Lives of Cuthbert Now Online
by Alison Hudson
20 March was an important day in the medieval English calendar: it was St Cuthbert’s Day.
St Cuthbert meets King Ecgfrith of Northumbria and others, from Bede’s Prose Vita S Cuthberti, England (Durham), c. 1175-1200, Yates Thompson MS 26, f. 51
St Cuthbert (d. 687) was one of the most important saints in medieval England and beyond. He was an influential figure during his own lifetime, first as a hermit whose advice was sought by kings and abbesses, then as Bishop of Lindisfarne. After his death, he became the focus of a major cult. When Cuthbert’s tomb was opened 11 years after his death, his body was reported to be incorrupt. To the monks of the community at Lindisfarne, Cuthbert’s incorrupt state was proof that he was a saint.

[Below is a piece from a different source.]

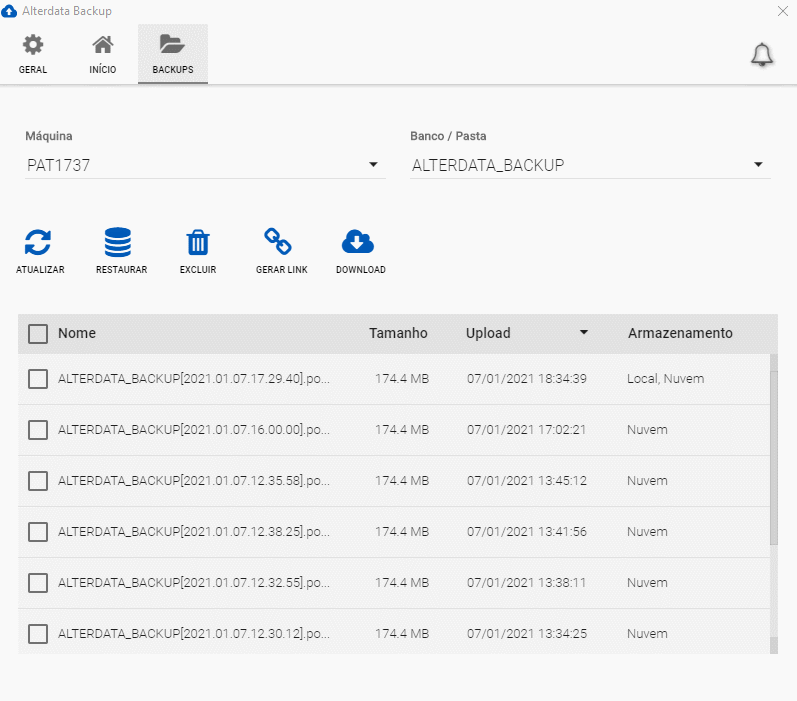Toggle the select-all checkbox beside Nome
This screenshot has height=701, width=797.
(38, 334)
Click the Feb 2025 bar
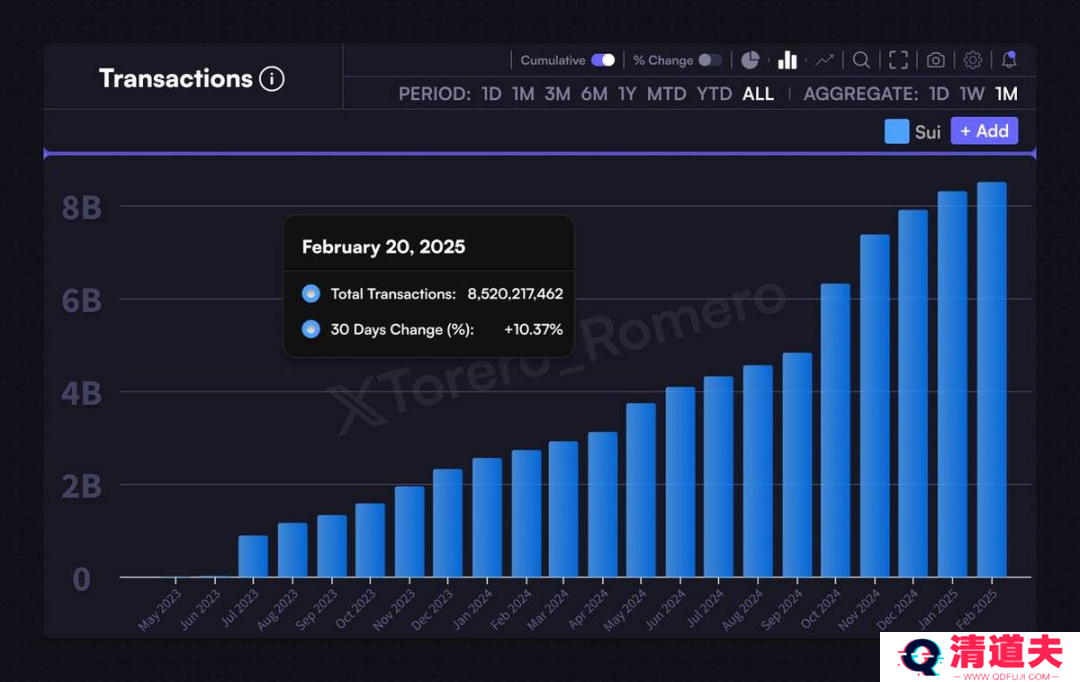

Music from an office for St Cuthbert, Southern England (Canterbury), late 10th century, Harley MS 1117, f 43v
Accounts of Cuthbert’s life, death, and miracles were written soon after by an anonymous member of the Lindisfarne community and by the Northumbrian scholar Bede, who wrote both a verse and a prose account of Cuthbert’s life and miracles. Bede also wrote extensively about Cuthbert in his Ecclesiastical History of the English People. Cuthbert’s community eventually moved to Durham in 995, where Cuthbert’s shrine became a major pilgrimage centre.
Four manuscripts containing some of the earliest accounts of Cuthbert’s life—written by Bede—have also recently been uploaded to the Digitised Manuscripts website: Harley MS 526, Harley MS 1117, Cotton MS Vitellius A XIX, and Cotton MS Claudius A I.
These manuscripts demonstrate how influential Cuthbert’s cult remained, even over wide geographic areas and chronological spans. The earliest of these manuscripts, a copy of Bede’s verse Life of Cuthbert in Harley MS 526, was not even written in England. It was copied in Northern France, showing how Cuthbert’s cult had become known and celebrated in different regions of Europe by the 9th century.
Opening page from Bede’s Metric Vita S. Cuthberti, Northern France, late 9th century, Harley MS 526, f. 1
Similarly, Harley MS 1117 and Cotton MS Vitellius A XIX were written in the far south of England, probably in Canterbury, in the late 10th century, well outside the heartlands of Cuthbert’s community.
Detail of an initial from Harley MS 1117, f. 4
While West Saxon sources, like the Anglo-Saxon Chronicle, frequently downplayed or omitted Northerners’ influence on the south, the creation of multiple fine manuscripts containing Bede’s writings on Cuthbert and offices for celebrating Cuthbert’s feast in Canterbury show that southerners still paid great attention to certain figure-heads from the north.
Opening page from Bede’s Prose Vita S Cuthberti, England (Canterbury), late 10th century, Cotton MS Vitellius A XIX, f. 1v
Cotton MS Claudius A I, a late 11th- or 12th-century copy of Bede’s prose Life of Cuthbert has also been digitised. It was probably copied in England, and includes accounts of many other famous saints, from Egypt to Cyprus to Arles. Incidentally, some unrelated pages bound in this manuscript contain a copy of a poem about Cuthbert’s contemporary Northumbrian churchman, Wilfrid, possibly handwritten by their 10th-century author, Frithegod, himself. Like the lavishly illustrated copy of Bede’s Vita S. Cuthberti in Yates Thompson MS 26, which has already been digitised, Cotton MS Claudius A I reflects the continuation of this cult from the 8th century, even after the Norman Conquest in 1066.
Opening page from Bede’s Prose Vita S Cuthberti, England, c. 1075-1125, Cotton MS Claudius A I, f. 125v
In addition to the manuscripts listed above, the British Library has already digitised several manuscripts connected to Cuthbert and his later cult, such as the St Cuthbert Gospel (Additional MS 89000), which was discovered when Cuthbert’s coffin was opened in Durham Cathedral in 1104, and the Lindisfarne Gospels (Cotton MS Nero D IV). So please click over to our Digitised Manuscripts site and have a look at some of these manuscripts, on the 1,329th anniversary of the death of the man who inspired them all.